The idea of hot-deck method is simple: if you have missing value in multivariate dataset you replace such value with non-missing one from another case. The donor case may be chosen at random, or by choosing case that is similar to the one with missing data.

If you are dealing with discrete variables, then for calculating similarity between cases you can use affinity scores defined as

$$\alpha_{ij} = \frac{k - q_i - z_{ij}}{k - q_i}$$

where $k$ is number of variables, $q_i$ is number of missing values in $i$-th case, $z_{ij}$ is number of variables for which the potential donor $j$ and the recipient $i$ have different values.

In case of continuous, or discrete with multiple categories variables, you need to decide how to measure distance between vectors of values since you would not be expecting exact matches.

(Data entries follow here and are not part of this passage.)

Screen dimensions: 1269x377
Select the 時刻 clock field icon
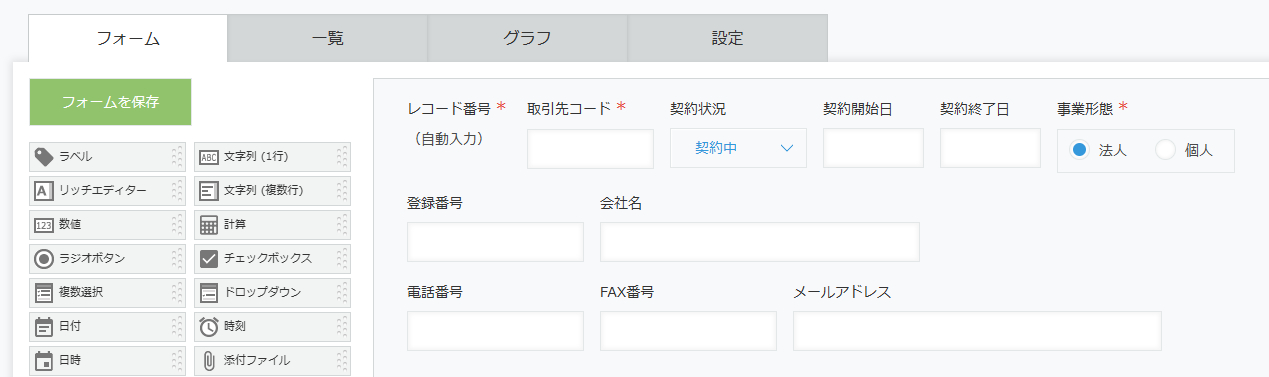coord(208,326)
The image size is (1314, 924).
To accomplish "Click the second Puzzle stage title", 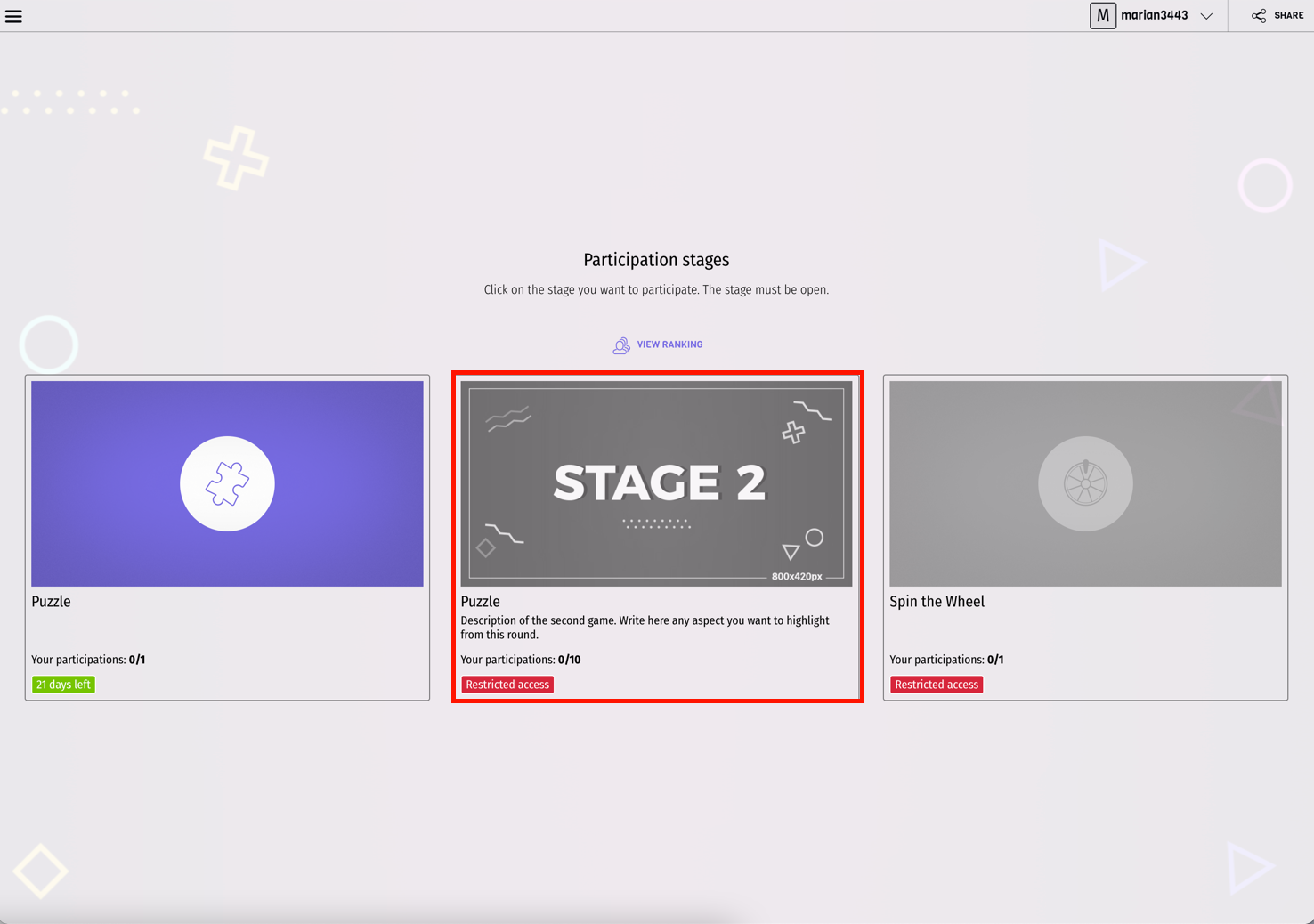I will click(480, 602).
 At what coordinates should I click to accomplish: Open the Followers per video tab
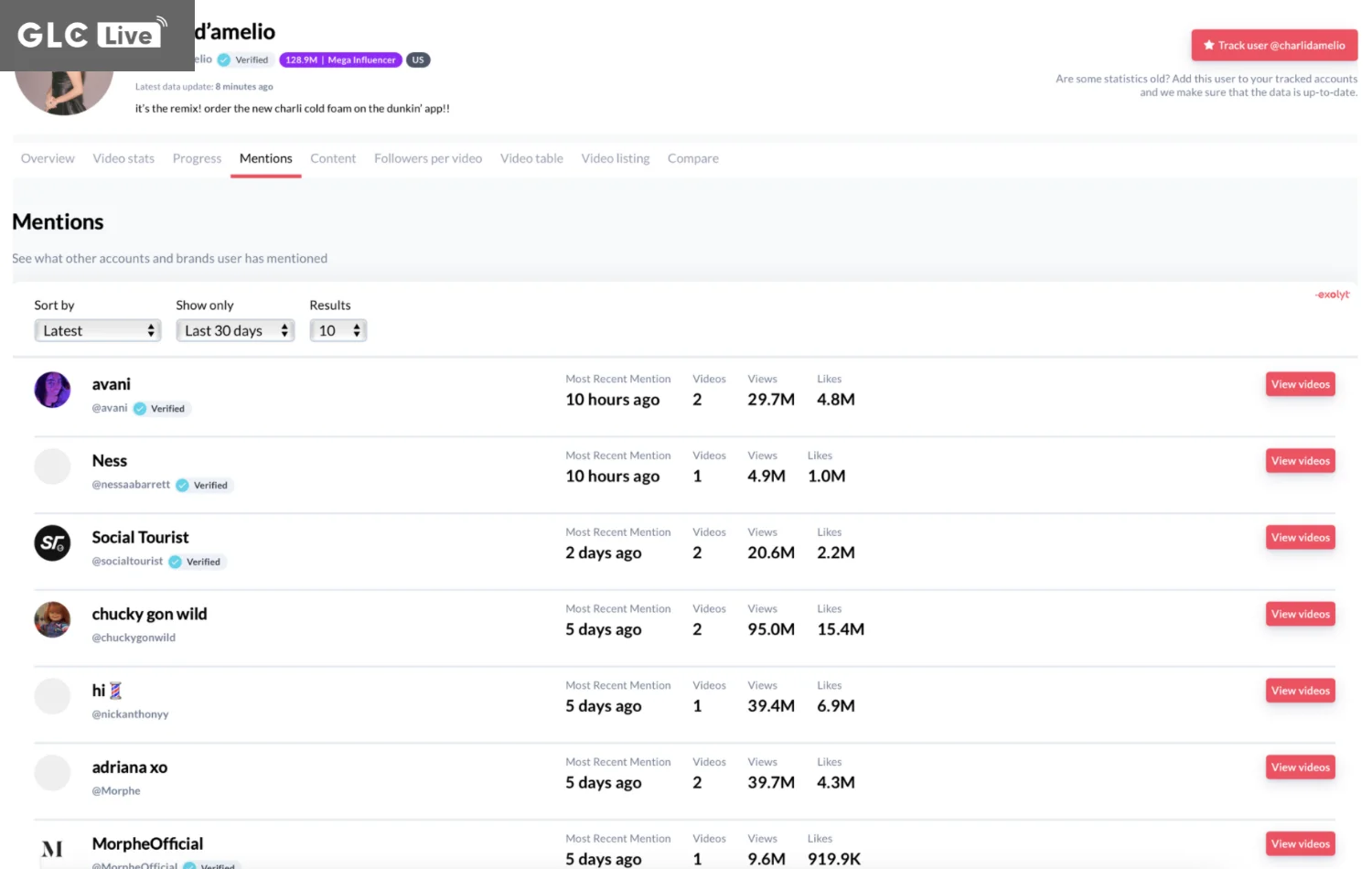[428, 159]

The most simple approach is to match with some tolerance $\varepsilon_p$

$$\alpha_{ij} = \frac{k - q_i - \sum_{p=1}^k \left[ |x_{ip} - x_{jp}| > \varepsilon_p \right] }{k - q_i}$$

Among other choices are multiple popular distance metrics (this is problem-specific!) as mentioned briefly by Cranmer and Gill (2013). Moreover, to deal with missing cases when calculating distance you can first use mean imputation to replace the missing cases and then calculate full-data distances.

Based on distance metric, donor can be chosen by choosing the single one within smallest distance, or at random from group of best donors.

In many cases you wouldn't have single best match, or it wouldn't be reasonable to stick to the single best match, so wiser idea is to use multiple hot-deck imputation, i.e. replicate your dataset with several copies and in each of them randomly assign values from different "best" donors. In the end you would calculate your statistic of interest on all of the datasets and take arithmetic mean of those estimates as your final estimate.

Another question that you can ask yourself is if you are going to re-use donors if they match multiple missing-data cases. As described by Joenssen and Bankhofer (2012), p. 75):

Under some situations, donor limitation leads to better parameter estimations. Splitting the data into a low amount of imputation classes leads to better estimation of variance and quartile distance for quantitative and ordinal variables, respectively. For low amounts of objects per imputation class the variance of quantitative variables is estimated better with a donor limitation, while binary variables with many objects per imputation class also profit from a donor limit. This is also the case for data matrixes with high amounts of missingness. Estimation of location, such as mean and median are not influenced by limiting donor usage.

You can check also Reilly (1993) for theoretical discussion of multiple hot-deck imputation.

Cranmer, S. J., & Gill, J. (2013). We have to be discrete about this: A non-parametric imputation technique for missing categorical data. British Journal of Political Science, 43(02), 425-449.

Little, R. J. (1992). Regression with missing X's: a review. Journal of the American Statistical Association, 87(420), 1227-1237.

Gelman, A. and Hill, J. (2006). Data analysis using regression and multilevel/hierarchical models. Cambridge University Press.

Joenssen, D. W., & Bankhofer, U. (2012, July). Hot deck methods for imputing missing data. In International Workshop on Machine Learning and Data Mining in Pattern Recognition (pp. 63-75). Springer Berlin Heidelberg.

Reilly, M. (1993). Data analysis using hot deck multiple imputation. The Statistician, 307-313.